In The Emperor of All Maladies, doctor and author Siddhartha Mukherjee describes how pioneering oncologists took increasingly severe steps to treat cancer patients in the late 19th and early 20th centuries. “Pumped up with self-confidence, bristling with conceit and hypnotized by the potency of medicine, oncologists pushed their patients—and their discipline—to the brink of disaster,” Mukherjee explains. One fallen hero is Dr. William Halsted, a leading surgeon whose gruesome radical mastectomies removed not only the breasts, but also the surrounding tissue, lymph nodes and pectoral muscles.

So it went in Afghanistan. Hypnotized by the apparent success of counterinsurgency doctrine in Iraq, U.S. officials examined the patient and prescribed wide-ranging treatment. As General Stanley McChrystal said during his Senate confirmation hearing in 2009, “Afghans face a combination of challenges . . . There is no simple answer. We must conduct a holistic counterinsurgency campaign and we must do it well.” Consequently, a more focused counterterrorism strategy, advocated by Vice President Biden and others, was jettisoned for a larger U.S. military footprint and grander goals.

Cutting too deeply, America tried to transform Afghanistan’s opium economy. The Obama administration shifted its focus from drug eradication to interdiction in 2009, but it never gave up on the fantasy of enticing Afghan farmers to grow alternative crops. The idea of fighting terrorism by planting pomegranates seemed right at home among the yin-yang dictums of counterinsurgency doctrine like “the best weapons for counterinsurgency do not fire bullets.” Yet despite receiving over $6 billion from Uncle Sam for counternarcotics efforts since 2002, Afghanistan continues to produce roughly 90 percent of the world’s opium.

Perhaps the grandest goal of all was curing Pakistan’s paranoia. While cooperating with the U.S. military in some areas, Pakistan has continued to provide safe haven for Taliban fighters and Al Qaeda operatives. In the face of Pakistan’s double game, some Western experts looked to India for solutions. The key to winning the war in Afghanistan, they argued, was brokering a peace between Pakistan and India on the status of Kashmir, a constant source of conflict since Pakistan’s independence in 1947.

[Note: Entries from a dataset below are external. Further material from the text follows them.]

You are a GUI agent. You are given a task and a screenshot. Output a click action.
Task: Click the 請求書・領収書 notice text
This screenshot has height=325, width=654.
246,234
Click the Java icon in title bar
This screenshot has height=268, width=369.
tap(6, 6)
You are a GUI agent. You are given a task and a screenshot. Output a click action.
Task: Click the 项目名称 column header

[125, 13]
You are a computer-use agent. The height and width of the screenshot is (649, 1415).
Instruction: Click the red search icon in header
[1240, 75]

Missions don’t creep with such thinking—they cascade. Indeed, both original goals seem absurd in light of today’s realities. Al Qaeda in Afghanistan and Pakistan has been decimated, but its demise had little to do with replacing opium or calming Pakistani fears. Meanwhile, Afghanistan’s political challenges—safe havens in Pakistan, corruption, drugs and poor governance—all remain.

The holistic approach has been costly, but 9/11 cautions against pulling the plug and walking away. After being bombarded with campaign rhetoric, many Americans likely believe the current plan is just that: full withdrawal of U.S. forces by the end of 2014. But as Secretary Panetta has recently reminded the public, post-2014 troop levels will be announced in the coming weeks. To prevent Afghanistan from relapsing, the United States will likely maintain a small residual force for counter-terrorism missions, intelligence collection and training Afghan forces. In short, it will prescribe the limited treatment that was never tried.

Jonathan E. Hillman is a graduate student fellow at Harvard’s Belfer Center for Science and International Affairs.